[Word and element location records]
----------
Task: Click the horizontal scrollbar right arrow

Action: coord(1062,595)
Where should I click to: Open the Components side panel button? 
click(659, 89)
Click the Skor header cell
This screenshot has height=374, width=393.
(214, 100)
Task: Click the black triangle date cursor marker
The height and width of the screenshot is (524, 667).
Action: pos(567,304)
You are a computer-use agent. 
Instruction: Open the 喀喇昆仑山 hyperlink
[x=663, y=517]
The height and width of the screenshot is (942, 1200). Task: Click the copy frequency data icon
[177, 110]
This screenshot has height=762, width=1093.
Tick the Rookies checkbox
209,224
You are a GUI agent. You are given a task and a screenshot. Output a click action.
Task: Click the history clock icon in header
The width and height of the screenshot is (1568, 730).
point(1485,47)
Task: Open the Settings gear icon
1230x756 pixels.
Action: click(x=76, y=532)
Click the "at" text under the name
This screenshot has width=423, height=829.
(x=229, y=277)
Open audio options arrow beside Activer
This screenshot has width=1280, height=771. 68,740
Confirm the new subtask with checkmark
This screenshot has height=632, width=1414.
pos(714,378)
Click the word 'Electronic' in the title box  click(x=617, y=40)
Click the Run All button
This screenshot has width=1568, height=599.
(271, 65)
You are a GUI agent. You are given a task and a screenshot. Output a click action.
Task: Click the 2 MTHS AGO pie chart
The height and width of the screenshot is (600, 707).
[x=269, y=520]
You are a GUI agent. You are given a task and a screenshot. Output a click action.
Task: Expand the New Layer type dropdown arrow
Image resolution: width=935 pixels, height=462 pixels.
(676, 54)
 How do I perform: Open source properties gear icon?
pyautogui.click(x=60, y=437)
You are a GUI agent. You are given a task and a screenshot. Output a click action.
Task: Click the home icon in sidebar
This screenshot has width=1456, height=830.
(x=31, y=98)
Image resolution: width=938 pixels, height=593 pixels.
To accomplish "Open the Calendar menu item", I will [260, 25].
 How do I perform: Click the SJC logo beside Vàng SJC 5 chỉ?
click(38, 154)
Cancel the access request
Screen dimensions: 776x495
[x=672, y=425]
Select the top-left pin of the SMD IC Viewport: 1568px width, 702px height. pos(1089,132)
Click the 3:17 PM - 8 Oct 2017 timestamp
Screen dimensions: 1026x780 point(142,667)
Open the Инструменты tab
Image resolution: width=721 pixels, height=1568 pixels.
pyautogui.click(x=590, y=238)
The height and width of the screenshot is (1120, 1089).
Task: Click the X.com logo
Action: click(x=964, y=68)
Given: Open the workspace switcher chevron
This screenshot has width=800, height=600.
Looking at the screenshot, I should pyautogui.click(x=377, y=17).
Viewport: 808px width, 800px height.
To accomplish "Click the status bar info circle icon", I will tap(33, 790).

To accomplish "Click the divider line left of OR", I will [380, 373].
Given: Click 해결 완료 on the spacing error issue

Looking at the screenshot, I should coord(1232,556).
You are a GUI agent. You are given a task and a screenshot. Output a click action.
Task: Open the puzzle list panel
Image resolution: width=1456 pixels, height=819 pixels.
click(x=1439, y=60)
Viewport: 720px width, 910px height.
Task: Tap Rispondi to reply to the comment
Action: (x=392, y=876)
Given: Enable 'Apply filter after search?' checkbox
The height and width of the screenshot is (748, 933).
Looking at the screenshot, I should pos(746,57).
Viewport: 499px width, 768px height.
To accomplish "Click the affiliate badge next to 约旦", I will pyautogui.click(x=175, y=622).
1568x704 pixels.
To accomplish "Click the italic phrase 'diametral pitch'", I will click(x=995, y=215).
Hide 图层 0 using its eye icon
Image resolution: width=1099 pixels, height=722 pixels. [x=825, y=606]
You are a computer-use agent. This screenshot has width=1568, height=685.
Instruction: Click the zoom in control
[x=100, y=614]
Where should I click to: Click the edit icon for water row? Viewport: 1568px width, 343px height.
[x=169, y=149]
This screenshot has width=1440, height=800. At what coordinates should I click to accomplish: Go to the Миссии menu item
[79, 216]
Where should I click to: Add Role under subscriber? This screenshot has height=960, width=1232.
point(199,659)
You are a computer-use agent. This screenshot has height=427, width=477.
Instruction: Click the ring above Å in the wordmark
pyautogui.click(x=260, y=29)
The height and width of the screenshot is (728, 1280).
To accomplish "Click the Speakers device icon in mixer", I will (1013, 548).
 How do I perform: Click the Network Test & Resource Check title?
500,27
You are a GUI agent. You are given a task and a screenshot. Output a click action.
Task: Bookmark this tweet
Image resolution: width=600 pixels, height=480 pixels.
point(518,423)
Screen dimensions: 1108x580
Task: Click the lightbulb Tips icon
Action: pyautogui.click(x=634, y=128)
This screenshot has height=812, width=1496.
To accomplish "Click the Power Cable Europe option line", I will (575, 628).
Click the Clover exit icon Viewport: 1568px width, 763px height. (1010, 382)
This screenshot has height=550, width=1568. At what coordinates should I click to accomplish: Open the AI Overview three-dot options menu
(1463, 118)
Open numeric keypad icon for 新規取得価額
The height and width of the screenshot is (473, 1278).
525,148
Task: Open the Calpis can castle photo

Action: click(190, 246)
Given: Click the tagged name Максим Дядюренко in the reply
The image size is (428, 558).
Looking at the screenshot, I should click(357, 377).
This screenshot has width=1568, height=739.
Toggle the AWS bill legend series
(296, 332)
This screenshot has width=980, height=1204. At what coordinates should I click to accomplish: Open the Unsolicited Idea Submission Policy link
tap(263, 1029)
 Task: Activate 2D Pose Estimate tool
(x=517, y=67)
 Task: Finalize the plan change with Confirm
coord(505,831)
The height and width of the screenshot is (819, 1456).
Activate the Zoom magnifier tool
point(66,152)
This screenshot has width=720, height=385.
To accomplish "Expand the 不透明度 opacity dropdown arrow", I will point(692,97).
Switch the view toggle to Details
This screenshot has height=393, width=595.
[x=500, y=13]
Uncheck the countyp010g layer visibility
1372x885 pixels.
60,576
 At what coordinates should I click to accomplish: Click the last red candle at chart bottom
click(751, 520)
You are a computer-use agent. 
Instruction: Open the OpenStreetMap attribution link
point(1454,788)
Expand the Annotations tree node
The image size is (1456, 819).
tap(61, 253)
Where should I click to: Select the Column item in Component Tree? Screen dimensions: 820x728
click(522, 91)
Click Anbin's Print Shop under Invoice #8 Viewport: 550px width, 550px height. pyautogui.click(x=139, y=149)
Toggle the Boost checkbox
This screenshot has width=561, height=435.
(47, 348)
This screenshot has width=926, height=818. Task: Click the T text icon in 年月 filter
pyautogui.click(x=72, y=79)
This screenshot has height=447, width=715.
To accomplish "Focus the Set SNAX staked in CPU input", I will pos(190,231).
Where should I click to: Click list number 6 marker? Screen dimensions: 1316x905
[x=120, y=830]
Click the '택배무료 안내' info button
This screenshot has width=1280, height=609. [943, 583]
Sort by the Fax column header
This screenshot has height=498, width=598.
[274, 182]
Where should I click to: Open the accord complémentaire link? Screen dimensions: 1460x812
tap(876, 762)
----------
Copy these records line for line, with nothing left out or changed.

# [Output for this exercise]
Task: Click the horizontal scrollbar right arrow

Action: coord(1062,595)
Where should I click to: Open the Components side panel button? 
click(659, 89)
Click the Skor header cell
This screenshot has height=374, width=393.
(214, 100)
Task: Click the black triangle date cursor marker
The height and width of the screenshot is (524, 667).
Action: pos(567,304)
You are a computer-use agent. 
Instruction: Open the 喀喇昆仑山 hyperlink
[x=663, y=517]
The height and width of the screenshot is (942, 1200). Task: Click the copy frequency data icon
[177, 110]
This screenshot has height=762, width=1093.
Tick the Rookies checkbox
209,224
You are a GUI agent. You are given a task and a screenshot. Output a click action.
Task: Click the history clock icon in header
The width and height of the screenshot is (1568, 730).
point(1485,47)
Task: Open the Settings gear icon
1230x756 pixels.
Action: click(x=76, y=532)
Click the "at" text under the name
This screenshot has width=423, height=829.
(x=229, y=277)
Open audio options arrow beside Activer
This screenshot has width=1280, height=771. 68,740
Confirm the new subtask with checkmark
This screenshot has height=632, width=1414.
pos(714,378)
Click the word 'Electronic' in the title box  click(x=617, y=40)
Click the Run All button
This screenshot has width=1568, height=599.
(271, 65)
You are a GUI agent. You are given a task and a screenshot. Output a click action.
Task: Click the 2 MTHS AGO pie chart
The height and width of the screenshot is (600, 707).
[x=269, y=520]
You are a GUI agent. You are given a task and a screenshot. Output a click action.
Task: Expand the New Layer type dropdown arrow
Image resolution: width=935 pixels, height=462 pixels.
(676, 54)
 How do I perform: Open source properties gear icon?
pyautogui.click(x=60, y=437)
You are a GUI agent. You are given a task and a screenshot. Output a click action.
Task: Click the home icon in sidebar
This screenshot has width=1456, height=830.
(x=31, y=98)
Image resolution: width=938 pixels, height=593 pixels.
To accomplish "Open the Calendar menu item", I will [260, 25].
 How do I perform: Click the SJC logo beside Vàng SJC 5 chỉ?
click(38, 154)
Cancel the access request
Screen dimensions: 776x495
[x=672, y=425]
Select the top-left pin of the SMD IC Viewport: 1568px width, 702px height. pos(1089,132)
Click the 3:17 PM - 8 Oct 2017 timestamp
Screen dimensions: 1026x780 point(142,667)
Open the Инструменты tab
Image resolution: width=721 pixels, height=1568 pixels.
pyautogui.click(x=590, y=238)
The height and width of the screenshot is (1120, 1089).
Task: Click the X.com logo
Action: click(x=964, y=68)
Given: Open the workspace switcher chevron
This screenshot has width=800, height=600.
Looking at the screenshot, I should pyautogui.click(x=377, y=17).
Viewport: 808px width, 800px height.
To accomplish "Click the status bar info circle icon", I will tap(33, 790).

To accomplish "Click the divider line left of OR", I will [380, 373].
Given: Click 해결 완료 on the spacing error issue

Looking at the screenshot, I should coord(1232,556).
You are a GUI agent. You are given a task and a screenshot. Output a click action.
Task: Open the puzzle list panel
Image resolution: width=1456 pixels, height=819 pixels.
click(x=1439, y=60)
Viewport: 720px width, 910px height.
Task: Tap Rispondi to reply to the comment
Action: (x=392, y=876)
Given: Enable 'Apply filter after search?' checkbox
The height and width of the screenshot is (748, 933).
Looking at the screenshot, I should pos(746,57).
Viewport: 499px width, 768px height.
To accomplish "Click the affiliate badge next to 约旦", I will pyautogui.click(x=175, y=622).
1568x704 pixels.
To accomplish "Click the italic phrase 'diametral pitch'", I will click(x=995, y=215).
Hide 图层 0 using its eye icon
Image resolution: width=1099 pixels, height=722 pixels. [x=825, y=606]
You are a computer-use agent. This screenshot has width=1568, height=685.
Instruction: Click the zoom in control
[x=100, y=614]
Where should I click to: Click the edit icon for water row? Viewport: 1568px width, 343px height.
[x=169, y=149]
This screenshot has width=1440, height=800. At what coordinates should I click to accomplish: Go to the Миссии menu item
[79, 216]
Where should I click to: Add Role under subscriber? This screenshot has height=960, width=1232.
point(199,659)
You are a computer-use agent. This screenshot has height=427, width=477.
Instruction: Click the ring above Å in the wordmark
pyautogui.click(x=260, y=29)
The height and width of the screenshot is (728, 1280).
To accomplish "Click the Speakers device icon in mixer", I will (1013, 548).
 How do I perform: Click the Network Test & Resource Check title?
500,27
You are a GUI agent. You are given a task and a screenshot. Output a click action.
Task: Bookmark this tweet
Image resolution: width=600 pixels, height=480 pixels.
point(518,423)
Screen dimensions: 1108x580
Task: Click the lightbulb Tips icon
Action: pyautogui.click(x=634, y=128)
This screenshot has height=812, width=1496.
To accomplish "Click the Power Cable Europe option line", I will (575, 628).
Click the Clover exit icon Viewport: 1568px width, 763px height. (1010, 382)
This screenshot has height=550, width=1568. At what coordinates should I click to accomplish: Open the AI Overview three-dot options menu
(1463, 118)
Open numeric keypad icon for 新規取得価額
The height and width of the screenshot is (473, 1278).
525,148
Task: Open the Calpis can castle photo

Action: click(190, 246)
Given: Click the tagged name Максим Дядюренко in the reply
The image size is (428, 558).
Looking at the screenshot, I should click(357, 377).
This screenshot has width=1568, height=739.
Toggle the AWS bill legend series
(296, 332)
This screenshot has width=980, height=1204. At what coordinates should I click to accomplish: Open the Unsolicited Idea Submission Policy link
tap(263, 1029)
 Task: Activate 2D Pose Estimate tool
(x=517, y=67)
 Task: Finalize the plan change with Confirm
coord(505,831)
The height and width of the screenshot is (819, 1456).
Activate the Zoom magnifier tool
point(66,152)
This screenshot has width=720, height=385.
To accomplish "Expand the 不透明度 opacity dropdown arrow", I will point(692,97).
Switch the view toggle to Details
This screenshot has height=393, width=595.
[x=500, y=13]
Uncheck the countyp010g layer visibility
1372x885 pixels.
60,576
 At what coordinates should I click to accomplish: Click the last red candle at chart bottom
click(751, 520)
You are a computer-use agent. 
Instruction: Open the OpenStreetMap attribution link
point(1454,788)
Expand the Annotations tree node
The image size is (1456, 819).
tap(61, 253)
Where should I click to: Select the Column item in Component Tree? Screen dimensions: 820x728
click(522, 91)
Click Anbin's Print Shop under Invoice #8 Viewport: 550px width, 550px height. pyautogui.click(x=139, y=149)
Toggle the Boost checkbox
This screenshot has width=561, height=435.
(47, 348)
This screenshot has width=926, height=818. Task: Click the T text icon in 年月 filter
pyautogui.click(x=72, y=79)
This screenshot has height=447, width=715.
To accomplish "Focus the Set SNAX staked in CPU input", I will pos(190,231).
Where should I click to: Click list number 6 marker? Screen dimensions: 1316x905
[x=120, y=830]
Click the '택배무료 안내' info button
This screenshot has width=1280, height=609. [943, 583]
Sort by the Fax column header
This screenshot has height=498, width=598.
[274, 182]
Where should I click to: Open the accord complémentaire link? Screen dimensions: 1460x812
tap(876, 762)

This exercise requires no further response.